20000215


労働運動の金字塔「三池闘争」
俺たちにも輝く日がくる

ビデオに仲間の幻影が

トヨタ関連労働者 武田 浩一


 ―林立する、おびただしい数の赤旗、広場を埋め尽くすヘルメット姿の労働者や鉢巻をした女性たち―
 一九六〇年、総労働と総資本の対決といわれ、社会を揺り動かしたあの三池闘争の一コマである。
 今私はビデオになった記録映画「三池闘争」を見ている最中である。
 三池炭鉱の労働者は三井資本が強行する首切り合理化に対し、無期限ストライキをもって立ち上がった。同時にそれは石炭から石油へのエネルギー政策の転換を図る、国家権力との闘いでもあった。この闘いで、労働者たちは実に三百十三日間ストライキを打ち抜き、資本を追い詰めた。そして六〇年安保闘争と結びついて岸内閣を退陣に追いやったのである。三池闘争が戦後労働史上さん然と輝く金字塔を打ち建てたといわれるゆえんである。
 それにしても、ブラウン管に映し出される労働者たちの表情のなんと晴れやかなことか。ヤマで鍛えた屈強な男たちの顔から時おり白い歯がこぼれている。このとき彼らはすでに賃金を断たれ、全国から寄せられた闘争支援カンパによる一カ月一万円の耐久生活を続けている。警察権力の弾圧も日ごと激しさを増している。こんな状況にもかかわらず、労働者たちの顔が明るく輝いているのはどうしてだろうか。

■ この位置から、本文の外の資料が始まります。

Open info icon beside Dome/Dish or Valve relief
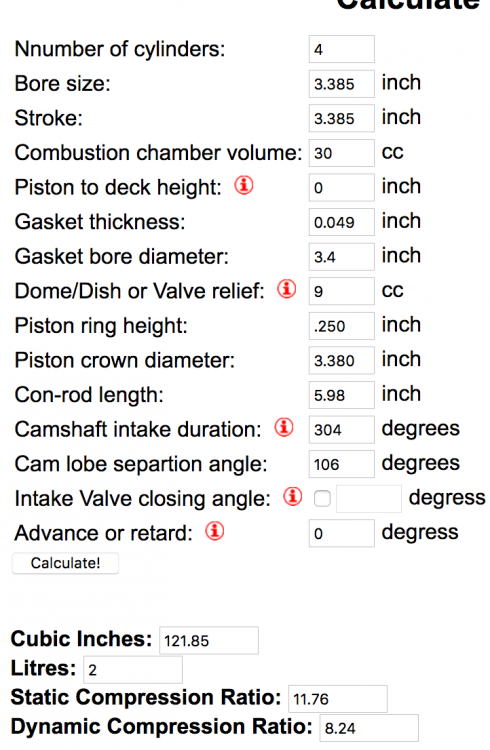pos(287,289)
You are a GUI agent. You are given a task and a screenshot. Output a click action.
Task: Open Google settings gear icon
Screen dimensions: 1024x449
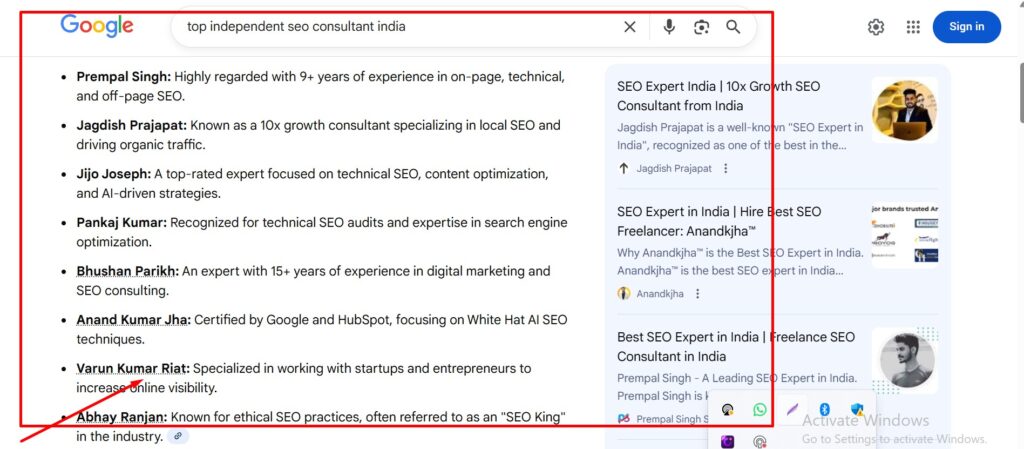point(876,27)
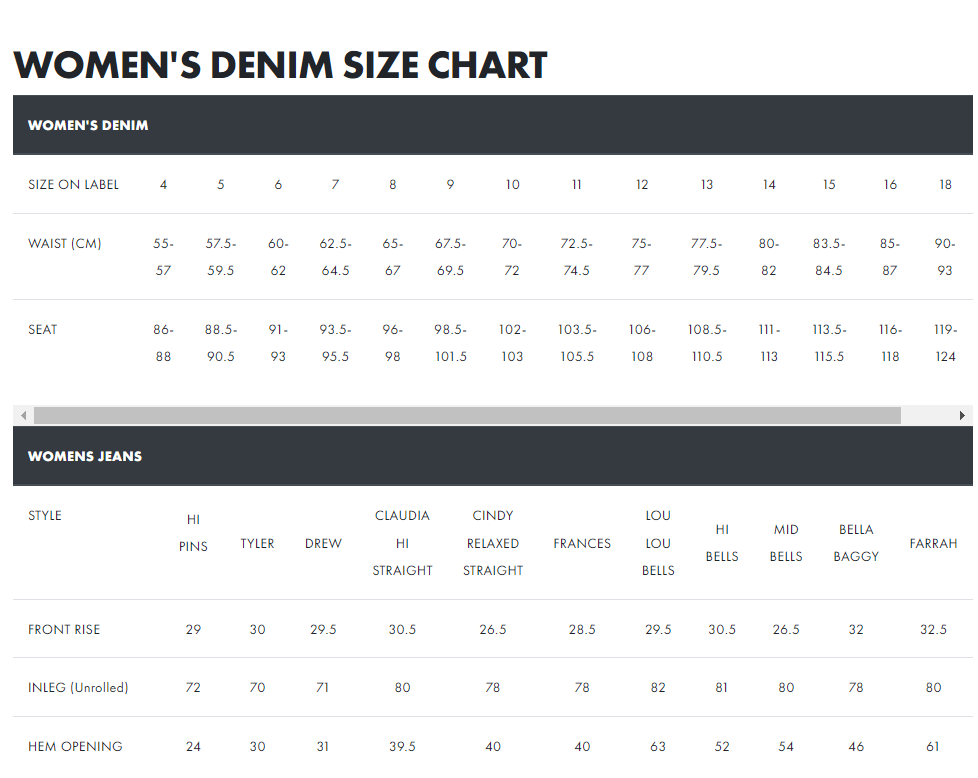
Task: Select the BELLA BAGGY style header
Action: 856,543

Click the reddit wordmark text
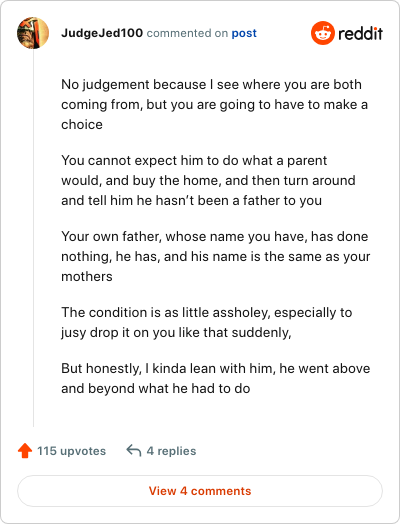361,33
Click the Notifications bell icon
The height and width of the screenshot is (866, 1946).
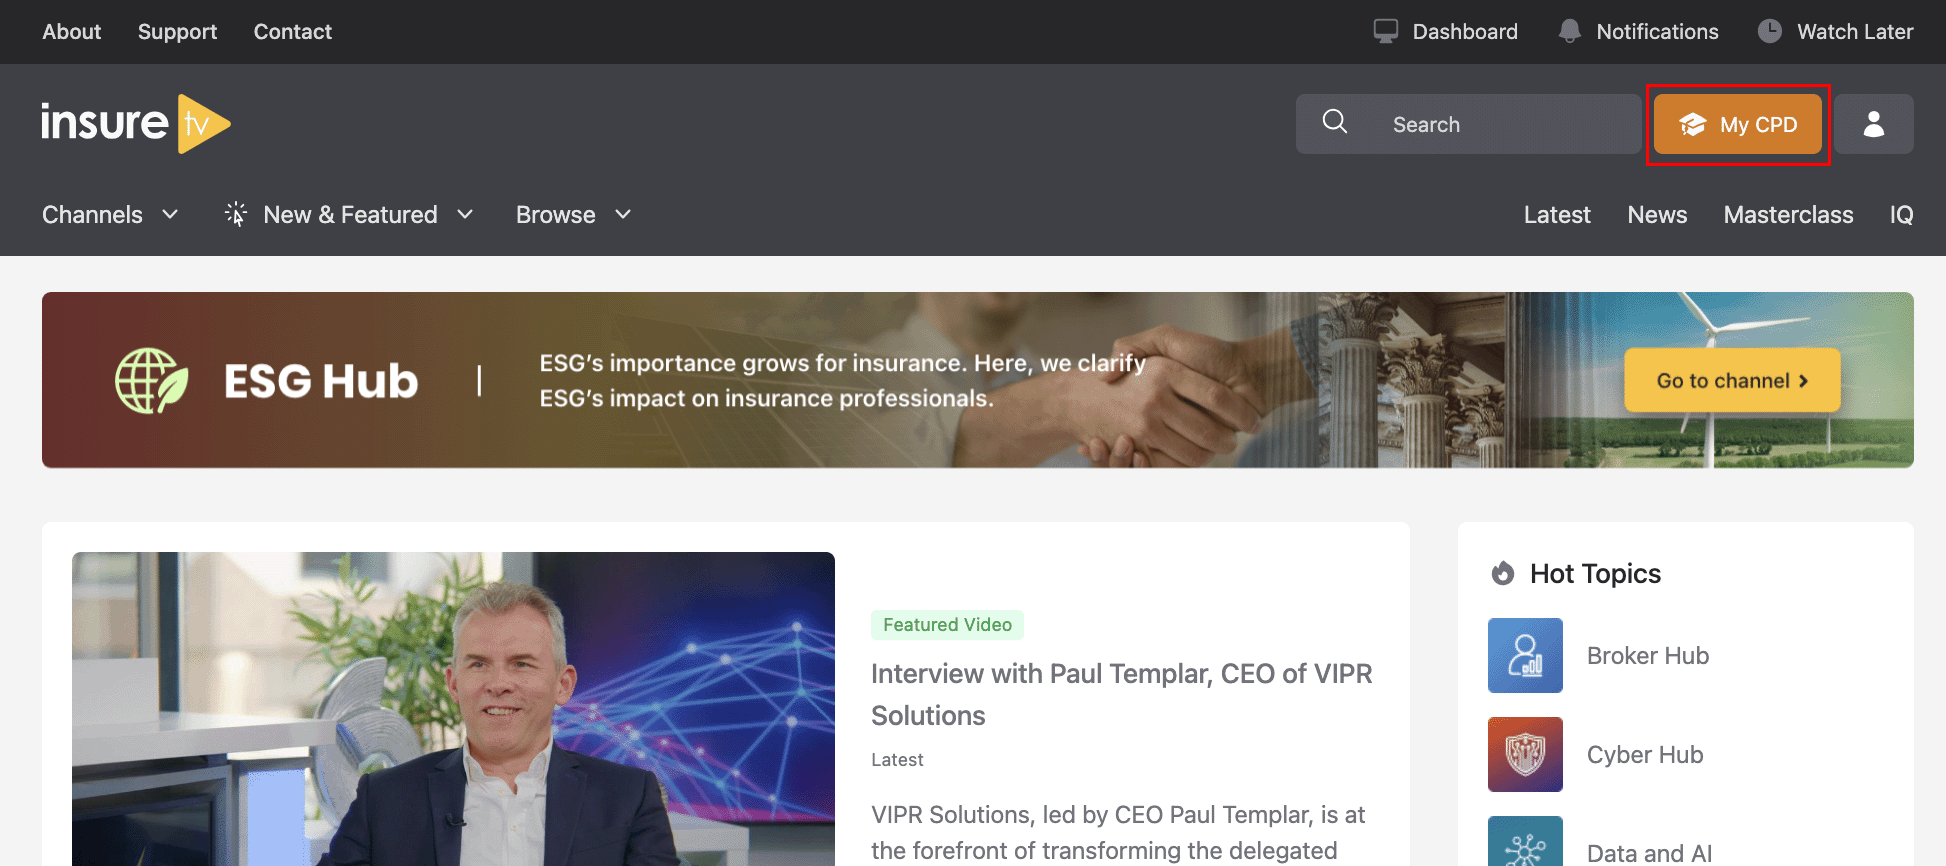(1569, 32)
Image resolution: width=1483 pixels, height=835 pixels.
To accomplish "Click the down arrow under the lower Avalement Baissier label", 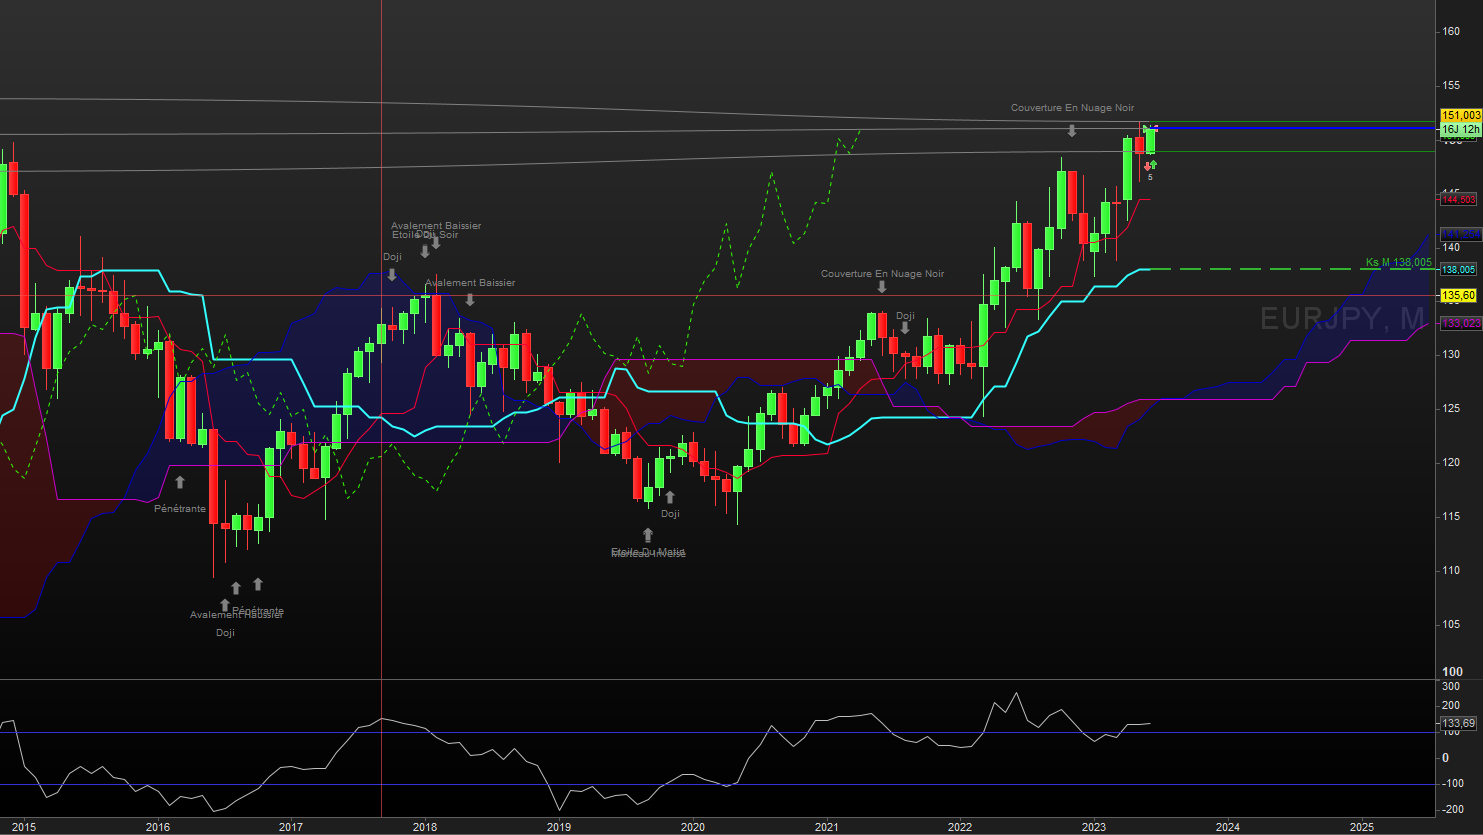I will pyautogui.click(x=470, y=299).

ビデオは仲間を信頼し、揺るぎない団結を信じる労働者たちの勇姿を次々に映し出してる。
 私には、四十年前のこの闘争がとても新鮮でまぶしいものに思え目頭が熱くなる。こんなにも労働者が輝いていたときがあったのだ。

闘いのないしらけ春闘
 それに比べ今日の労働者の置かれた状況はどうだろう。ビデオを見ながら自分の働く職場のようすが思い出されてくる。私の職場はトヨタ自動車の一次下請けで二千人規模の会社である。私はそこで二十年余り自動車の組み付け加工のライン作業に従事してきた。職場では組合の春闘要求案の討議が終わり、これから三月十五日の回答指定日まで春闘の時期に入っているところである。しかし、春闘といっても工場前に赤旗一本立つわけでもなく、組合員には時々執行部の交渉報告があるだけで、これといった行動提起もないまま、いつのまにか終わってしまう。こんなことを何十年も繰り返してきた。今年の春闘も表面的にはしらけムードの中で進んでいくように思う。
 
「組合はアホだ」
 しかし、私のまわりでは「こんなことでいいのか」という人たちが、確実に増えている。それは、昨年日産自動車が発表した二万千人削減のリストラに影響されたものである。
 組合は一方で「トヨタの経営者は雇用を守ると言っている。日産とは違う」と言い、他方で「日産のようにならないためには今以上に会社に協力する必要がある」と言っている。しかし、職場の労働者は日産のリストラを他人事とは考えていない。皆、リストラの対象にされる労働者やその家族の苦しみを思い胸を痛めている。
 ある時、いつもふざけてばかりいるKがまじめな顔をして言っていた。「組合はアホだ。日産の経営者もトヨタの経営者も違いなどあるものか。会社が苦しくなれば、やつらは何でもしてくるさ。首切りだってな。トヨタはうまいよ。雇用が大事なら賃上げは我慢しろ、出向や配点には従えと、さんざん無理を押しつけておいて、いざとなれば首だと言い出すに決まっている」。
 あのKが、みんなから軽く見られているKが、資本の本質をよく見抜いているのだ。やっぱり労働者なんだなぁと、労働者の本能みたいなものを見たのを覚えている。それにしてもKは、たいした男だ。Kならビデオの中でジグザグデモを繰り広げる、あの三池労働者の隊列に加わる資格が十分にある。
 まだ表立ってはいないが、トヨタの労働者も奥深いところで少しずつ変わっているように思う。リストラに苦しむ労働者を思う気持ちが連帯に、労働者に犠牲を強いて飽くなき利潤追求の道を突き進む資本への怒りが階級的な闘いへ、次第に振動の幅を広げながら、労働者から労働者へと伝わっていく。そんな日がいつか来る。私のまわりの労働者からも、そんな前兆がわずかだが、しかし確かに感じ取ることができる。
  ◇   ◇   ◇ 
 ビデオはもう少しで三回目を見終わるところである。画面はホッパー決戦を前にした労働者たちの戦闘訓練を映している。三時間近く考え事をしながら見ていたせいか、頭の中がボーとしている。
 するとどうだ。あのお調子者のKが画面の中にいるではないか。労働者二万人対警察機動隊一万五千人の激突するホッパー決戦を目前に控えて、さすがにいつものにやけた顔ではないが確かにKだ。やっぱりあいつも闘いに加わったんだ。Nもいる。あいつ昇格試験受けると言っていたのにやめたんだ。向こうに見えるのは俺たちの組合旗だ。大空の下で悠然とたなびいている。こんな誇らしげな組合旗を見るのは初めてだ。みんなが俺を呼んでいる。ようしっ、俺も急いで隊列に加わるぞ。